By Ally Stocks
This is the second instalment of Project Seahorse graduate student Ally Stocks's three-part field notes from Vietnam. You can read the first instalment here.
On the central-eastern coast of Phu Quoc Island is the village of Ham Ninh, where I often slept at the home of a local family. They were happy to host my research assistant, Thanh, and me, giving us a roof over our heads and feeding us plenty of fresh seafood. In return, we’d bring them fruit and I’d help their daughters practice their English.
One beautiful calm evening, I walked to the end of the wooden dock by our house to gaze up at the stars. It was a serene moment — something I didn’t experience often during the hectic months of my field season. I could hear my host family chatting away happily, lying in hammocks or sitting on blue plastic stools. Thanh came over and told me they were preparing for a feast tomorrow. He spoke vaguely about something illegal, but I didn’t understand what he meant, so I brushed it off and lay down in a hammock to start reading.
A little while later, men drove up to the dock in a small boat. I didn’t pay much attention. I was engrossed in my book.
Thanh tapped my shoulder, “Look,” he said.
Dumped on the dock on its back, tied up in thick blue ropes, was a sea turtle. Its flippers turned in slow, desperate circles.
It was — to the best of my knowledge — a green sea turtle, Chelonia mydas. Green sea turtles can be found across the globe in subtropical and tropical oceans. They are listed as endangered by the IUCN and in Appendix I of CITES, meaning they are protected from exploitation in most countries, including here in Vietnam. It is illegal to collect, harm, or kill them, yet they are still caught for food in many countries.
According to local fishers, sea turtles used to be found much more commonly in the seagrass beds surrounding Phu Quoc Island. Other rare species, like the dugong, also used to frequent the area. However, due to habitat loss and the expansion of local fisheries, these species have become increasingly rare.
Though the sea turtle trade is banned, when trawl boats catch the turtles they fishers sell them rather than return them to the sea. Seeing the massive animal — it must have been 70 kilograms — flailing upside-down on the dock, I was shocked and couldn’t control the tears that started to roll down my cheeks. My host auntie grabbed my arms and shook me, concerned, while the boys laughed at me.
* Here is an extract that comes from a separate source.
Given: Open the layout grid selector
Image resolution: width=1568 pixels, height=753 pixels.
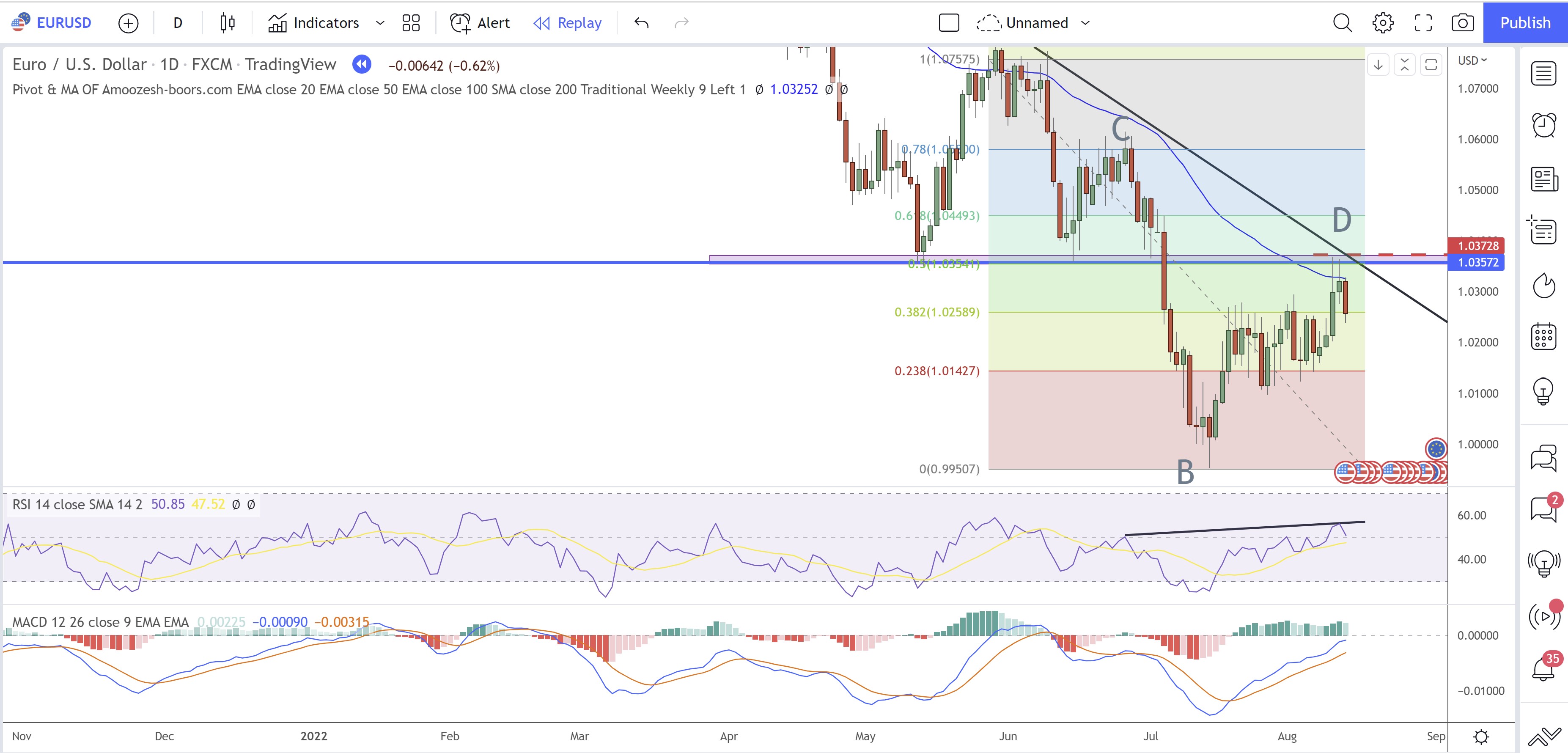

“Thanh,” I said. “Please tell them I will do anything if they will put the sea turtle back in the water. Anything.”
But there wasn’t anything I could do — by the morning, the sea turtle had been chopped up for soup and other delicacies. I politely declined our invitation to the feast, and we continued on to the next fishing village to continue conducting seahorse research.
Riding along on my motorbike, I passed a giant billboard made by Wildlife at Risk, an NGO that is dedicated to the long-term conservation of Vietnam’s threatened biodiversity. Wildlife at Risk aims to combat the illegal wildlife trade and promote the conservation of endangered species and their habitats. Despite their best efforts, Wildlife at Risk has a tough job — ending illegal wildlife trade is an immensely difficult task. Nevertheless, I got in touch with them and gave them every detail I could about the green turtle that had been caught.
During the four months I spent on Phu Quoc Island, that was the only sea turtle I saw bought and consumed by locals. But I heard stories about other turtles being poached, and I struggled to understand how people could ignore the fact that these animals are endangered.
Of course, it’s more complicated than that. Thanh explained to me that as species become increasingly rare, they become more valuable and a greater statement of wealth. So my host family purchased the green turtle as a symbol of their prosperity, and shared it with many people in their community. Attitudes toward conservation vary hugely from place to place, and convincing people that protecting threatened species is better than poaching them isn’t always an easy task. As conservationists, we have our work cut out for us.